Unsecured Surety Bond
A guarantor for an unsecured surety bond might be anyone. If you don’t come back, one or more people agree to take on the cost of the bond, but they are not obligated to give anything in exchange for the release of the car, including money or property. In essence, this is a pledge to cover the entire bond if required.
Secured Appearance Bond
Same as a secured surety bond but you sign off on this form.
Partially Secured Appearance Bond
Same as a partially secured surety bond but the monies come from you.
Unsecured Appearance Bond
Same as an unsecured security bond but you are the guarantor.
Non-Monetary Condition Of Release
As long as it is the least restrictive, courts may still set non-monetary terms of release that will not impact your finances nor be based on your ability to pay. Generally, if your attorney successfully argues both law and facts to secure your release with non-monetary conditions, CPL 510.40(5) stipulates that the court must place on the record the conditions you must adhere to as a guide for your conduct and the consequences of violating these terms. It must also do so in an “individualized written document.”
As a preliminary matter, a select group of defendants is eligible for electronic monitoring. If you are charged with a felony, “sex crime” misdemeanor codified in Penal Law Article 130, misdemeanor Domestic Violence crime, or any other misdemeanor where you have a conviction in the previous five (5) years for a statutorily defined violent crime pursuant to CPL 70.02, then you are eligible for electronic monitoring.

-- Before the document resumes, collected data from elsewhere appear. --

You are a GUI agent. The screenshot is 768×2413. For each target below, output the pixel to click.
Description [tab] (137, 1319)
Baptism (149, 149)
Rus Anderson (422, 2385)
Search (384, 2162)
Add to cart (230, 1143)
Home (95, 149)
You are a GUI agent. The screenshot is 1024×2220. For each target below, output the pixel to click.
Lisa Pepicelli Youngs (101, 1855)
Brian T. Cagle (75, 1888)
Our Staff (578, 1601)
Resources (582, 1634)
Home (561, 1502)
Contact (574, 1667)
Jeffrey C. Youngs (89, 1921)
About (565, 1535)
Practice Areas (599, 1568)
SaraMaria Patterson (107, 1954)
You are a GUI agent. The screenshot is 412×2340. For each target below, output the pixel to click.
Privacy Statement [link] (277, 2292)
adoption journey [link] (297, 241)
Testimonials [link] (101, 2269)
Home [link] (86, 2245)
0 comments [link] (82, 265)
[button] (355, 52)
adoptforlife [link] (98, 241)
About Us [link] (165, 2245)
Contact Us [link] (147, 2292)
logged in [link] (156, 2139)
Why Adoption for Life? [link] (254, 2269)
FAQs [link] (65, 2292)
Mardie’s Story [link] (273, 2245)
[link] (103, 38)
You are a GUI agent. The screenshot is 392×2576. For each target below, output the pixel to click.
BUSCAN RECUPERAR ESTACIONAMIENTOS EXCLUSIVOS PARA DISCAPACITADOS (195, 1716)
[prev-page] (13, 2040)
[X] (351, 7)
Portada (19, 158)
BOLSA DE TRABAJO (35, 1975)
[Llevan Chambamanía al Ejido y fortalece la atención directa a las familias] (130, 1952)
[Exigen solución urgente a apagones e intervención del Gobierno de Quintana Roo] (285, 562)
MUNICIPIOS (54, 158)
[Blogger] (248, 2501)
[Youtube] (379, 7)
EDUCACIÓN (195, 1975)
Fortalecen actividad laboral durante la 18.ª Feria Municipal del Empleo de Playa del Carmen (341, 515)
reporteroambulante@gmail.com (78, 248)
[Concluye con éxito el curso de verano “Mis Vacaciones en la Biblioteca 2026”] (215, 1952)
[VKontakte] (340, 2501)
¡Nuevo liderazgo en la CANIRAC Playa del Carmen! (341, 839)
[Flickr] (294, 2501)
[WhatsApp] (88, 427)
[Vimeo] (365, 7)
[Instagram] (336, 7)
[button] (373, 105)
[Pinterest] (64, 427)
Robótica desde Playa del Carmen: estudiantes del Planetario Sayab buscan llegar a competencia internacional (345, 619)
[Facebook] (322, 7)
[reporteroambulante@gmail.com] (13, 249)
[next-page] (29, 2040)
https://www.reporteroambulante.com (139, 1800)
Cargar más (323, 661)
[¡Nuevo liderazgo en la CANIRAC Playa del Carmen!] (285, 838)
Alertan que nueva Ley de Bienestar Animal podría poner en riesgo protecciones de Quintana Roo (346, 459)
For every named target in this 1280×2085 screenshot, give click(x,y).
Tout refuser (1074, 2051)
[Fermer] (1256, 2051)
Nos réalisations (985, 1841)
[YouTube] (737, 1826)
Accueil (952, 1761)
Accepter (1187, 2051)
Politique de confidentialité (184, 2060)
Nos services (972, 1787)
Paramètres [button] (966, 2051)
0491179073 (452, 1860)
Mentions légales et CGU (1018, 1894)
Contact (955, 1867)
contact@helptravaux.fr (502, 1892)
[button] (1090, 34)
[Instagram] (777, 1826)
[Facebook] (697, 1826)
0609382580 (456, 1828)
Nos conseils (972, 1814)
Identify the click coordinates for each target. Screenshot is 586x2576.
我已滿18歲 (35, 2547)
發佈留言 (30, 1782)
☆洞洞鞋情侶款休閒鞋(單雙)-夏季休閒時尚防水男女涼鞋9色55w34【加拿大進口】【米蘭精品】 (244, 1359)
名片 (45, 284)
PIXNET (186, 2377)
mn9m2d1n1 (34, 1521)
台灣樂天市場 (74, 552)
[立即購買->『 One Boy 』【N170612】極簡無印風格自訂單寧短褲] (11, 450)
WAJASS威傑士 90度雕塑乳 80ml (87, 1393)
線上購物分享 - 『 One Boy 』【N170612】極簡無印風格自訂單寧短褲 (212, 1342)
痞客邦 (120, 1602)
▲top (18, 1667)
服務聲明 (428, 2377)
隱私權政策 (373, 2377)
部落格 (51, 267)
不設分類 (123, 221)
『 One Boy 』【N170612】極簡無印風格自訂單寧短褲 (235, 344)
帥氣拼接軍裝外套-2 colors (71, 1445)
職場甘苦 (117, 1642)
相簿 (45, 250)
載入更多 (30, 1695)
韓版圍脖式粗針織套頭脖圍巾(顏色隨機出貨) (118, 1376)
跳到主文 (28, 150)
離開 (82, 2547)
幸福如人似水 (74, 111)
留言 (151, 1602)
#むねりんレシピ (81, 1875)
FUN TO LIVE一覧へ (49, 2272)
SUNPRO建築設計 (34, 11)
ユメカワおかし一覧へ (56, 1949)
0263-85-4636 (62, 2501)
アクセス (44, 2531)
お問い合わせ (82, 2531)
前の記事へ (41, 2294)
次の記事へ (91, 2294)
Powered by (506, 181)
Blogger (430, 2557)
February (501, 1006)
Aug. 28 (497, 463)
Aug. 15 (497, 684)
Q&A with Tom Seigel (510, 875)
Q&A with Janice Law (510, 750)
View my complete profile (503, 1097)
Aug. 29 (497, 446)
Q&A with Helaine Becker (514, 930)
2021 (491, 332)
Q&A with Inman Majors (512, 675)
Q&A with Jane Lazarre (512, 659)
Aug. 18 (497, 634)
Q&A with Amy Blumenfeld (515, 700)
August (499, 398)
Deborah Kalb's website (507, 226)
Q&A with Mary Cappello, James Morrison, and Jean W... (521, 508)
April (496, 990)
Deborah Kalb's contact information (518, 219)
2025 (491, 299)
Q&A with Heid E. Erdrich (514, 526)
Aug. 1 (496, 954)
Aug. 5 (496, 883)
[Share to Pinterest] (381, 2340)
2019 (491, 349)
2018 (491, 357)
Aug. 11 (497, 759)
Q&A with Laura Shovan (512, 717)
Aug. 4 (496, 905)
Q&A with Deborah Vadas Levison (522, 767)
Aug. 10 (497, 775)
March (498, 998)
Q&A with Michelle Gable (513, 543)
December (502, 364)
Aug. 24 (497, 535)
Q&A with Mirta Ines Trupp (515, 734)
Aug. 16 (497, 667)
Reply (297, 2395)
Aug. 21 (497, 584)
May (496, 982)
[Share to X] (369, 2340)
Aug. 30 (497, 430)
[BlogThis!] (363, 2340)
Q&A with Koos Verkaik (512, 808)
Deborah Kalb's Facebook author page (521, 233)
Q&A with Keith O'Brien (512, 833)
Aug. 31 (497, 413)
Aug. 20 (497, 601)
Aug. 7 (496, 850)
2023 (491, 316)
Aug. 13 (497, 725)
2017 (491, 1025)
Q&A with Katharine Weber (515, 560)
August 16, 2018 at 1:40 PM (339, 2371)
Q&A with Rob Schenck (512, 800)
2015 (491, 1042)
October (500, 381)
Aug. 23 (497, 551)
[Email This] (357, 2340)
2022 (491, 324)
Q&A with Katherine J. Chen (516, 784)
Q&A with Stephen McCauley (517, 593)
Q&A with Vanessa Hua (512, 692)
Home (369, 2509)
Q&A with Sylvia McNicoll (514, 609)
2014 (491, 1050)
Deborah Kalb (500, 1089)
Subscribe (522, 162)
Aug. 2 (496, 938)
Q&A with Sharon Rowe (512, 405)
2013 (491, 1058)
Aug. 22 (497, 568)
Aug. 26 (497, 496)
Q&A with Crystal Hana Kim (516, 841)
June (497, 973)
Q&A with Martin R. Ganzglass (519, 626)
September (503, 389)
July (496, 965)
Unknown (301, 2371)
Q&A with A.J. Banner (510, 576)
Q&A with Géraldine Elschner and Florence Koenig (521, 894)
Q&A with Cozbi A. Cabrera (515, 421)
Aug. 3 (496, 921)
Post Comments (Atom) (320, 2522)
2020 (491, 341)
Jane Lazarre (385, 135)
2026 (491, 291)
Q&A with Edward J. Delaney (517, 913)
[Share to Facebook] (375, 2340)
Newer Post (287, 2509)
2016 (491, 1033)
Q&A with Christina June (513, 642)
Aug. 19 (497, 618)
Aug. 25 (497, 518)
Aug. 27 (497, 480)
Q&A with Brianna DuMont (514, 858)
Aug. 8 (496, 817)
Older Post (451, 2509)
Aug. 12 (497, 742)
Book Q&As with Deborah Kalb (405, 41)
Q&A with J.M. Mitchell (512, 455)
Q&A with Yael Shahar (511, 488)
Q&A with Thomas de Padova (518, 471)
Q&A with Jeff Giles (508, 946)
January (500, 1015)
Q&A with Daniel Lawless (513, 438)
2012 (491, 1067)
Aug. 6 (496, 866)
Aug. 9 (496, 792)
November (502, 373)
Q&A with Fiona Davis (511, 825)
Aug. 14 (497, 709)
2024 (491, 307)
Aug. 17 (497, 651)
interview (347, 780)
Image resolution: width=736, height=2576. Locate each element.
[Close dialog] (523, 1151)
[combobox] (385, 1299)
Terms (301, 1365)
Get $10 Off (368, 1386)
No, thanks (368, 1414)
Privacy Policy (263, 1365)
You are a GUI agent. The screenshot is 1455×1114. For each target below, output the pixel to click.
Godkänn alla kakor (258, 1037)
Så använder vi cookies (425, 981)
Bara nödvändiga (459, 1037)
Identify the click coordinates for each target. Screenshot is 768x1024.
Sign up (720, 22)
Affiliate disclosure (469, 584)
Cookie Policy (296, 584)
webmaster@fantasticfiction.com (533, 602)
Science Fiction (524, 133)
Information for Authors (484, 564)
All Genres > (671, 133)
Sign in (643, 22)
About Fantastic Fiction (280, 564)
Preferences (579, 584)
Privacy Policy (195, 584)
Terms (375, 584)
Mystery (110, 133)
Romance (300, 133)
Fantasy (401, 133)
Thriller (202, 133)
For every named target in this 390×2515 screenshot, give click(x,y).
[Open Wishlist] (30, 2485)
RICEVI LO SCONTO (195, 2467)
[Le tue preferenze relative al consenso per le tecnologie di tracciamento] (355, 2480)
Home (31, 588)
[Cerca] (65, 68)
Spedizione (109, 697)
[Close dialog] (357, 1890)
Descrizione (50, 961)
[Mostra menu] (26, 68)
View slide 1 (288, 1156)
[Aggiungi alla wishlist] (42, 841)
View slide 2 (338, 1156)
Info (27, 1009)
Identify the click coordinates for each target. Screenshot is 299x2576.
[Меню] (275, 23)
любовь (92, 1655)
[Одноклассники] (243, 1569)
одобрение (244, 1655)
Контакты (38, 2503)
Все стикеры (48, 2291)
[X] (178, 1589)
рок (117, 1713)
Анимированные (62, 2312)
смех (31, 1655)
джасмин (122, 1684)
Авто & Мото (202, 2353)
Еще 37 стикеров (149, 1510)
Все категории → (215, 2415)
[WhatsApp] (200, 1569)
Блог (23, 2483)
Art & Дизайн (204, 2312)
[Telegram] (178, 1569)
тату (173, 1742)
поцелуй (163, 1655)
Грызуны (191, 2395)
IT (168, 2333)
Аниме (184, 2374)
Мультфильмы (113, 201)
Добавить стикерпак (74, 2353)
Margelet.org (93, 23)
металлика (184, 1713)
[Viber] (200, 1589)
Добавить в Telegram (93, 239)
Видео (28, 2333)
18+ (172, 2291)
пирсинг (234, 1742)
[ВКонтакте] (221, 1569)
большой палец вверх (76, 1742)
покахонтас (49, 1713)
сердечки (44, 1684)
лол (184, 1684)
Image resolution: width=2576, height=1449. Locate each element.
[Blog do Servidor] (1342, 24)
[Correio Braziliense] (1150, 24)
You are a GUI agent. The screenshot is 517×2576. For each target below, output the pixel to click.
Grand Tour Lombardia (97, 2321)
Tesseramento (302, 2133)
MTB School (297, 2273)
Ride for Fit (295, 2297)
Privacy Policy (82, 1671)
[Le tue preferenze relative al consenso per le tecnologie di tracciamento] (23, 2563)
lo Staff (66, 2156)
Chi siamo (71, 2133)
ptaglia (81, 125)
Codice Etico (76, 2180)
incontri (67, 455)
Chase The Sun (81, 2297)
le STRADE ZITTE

CPL 500.10(21). Not only would you be physically out of custody with such a condition, but you would not be required to pay for this service. In determining whether the court should release you with this type of condition, a judge must determine that “…no other realistic non-monetary condition or set of non-monetary conditions will suffice to reasonably assure [your] return to court.” CPL 510.40(4)(a).
Electronic monitoring can be in place for no more than sixty (60) days without the court finding in writing and explaining on the record why it should be continued. Equally important, if you are monitored in such a manner you are deemed in custody for the purposes of CPL 180.80 and CPL 170.70 even though you are not incarcerated. Although your counsel will explain what this means, in its simplest form these statutes relate to when you must be released from physical custody if prosecutors fail to file an indictment or misdemeanor information respectively. CPL 510.40(4)(d).
Change Circumstances And Alteration Od Bail Or Supervisory Conditions
While a judge has both the authority and ability to change your release conditions, the law provides statutory guidelines for each of these potential modifications pursuant to CPL 530.60(2)(a) and CPL 530.60(2)(b). Importantly, before a judge makes this determination, your lawyer must protect and exercise your right to a bail revocation hearing where he or she must ensure the court finds reasonable cause to believe or clear and convincing evidence depending on the nature of the violation and offenses charged. Only if the court finds the evidence reaches these respective standards can new and more restrictive conditions be implemented.
Experience, activism, and familiarity with New York’s bail regulations and statutes are necessary to protect your rights in court and in the future. Only the most persuasive arguments will prevail in securing the least restrictive regulations and ensuring that judges and prosecutors uphold the law.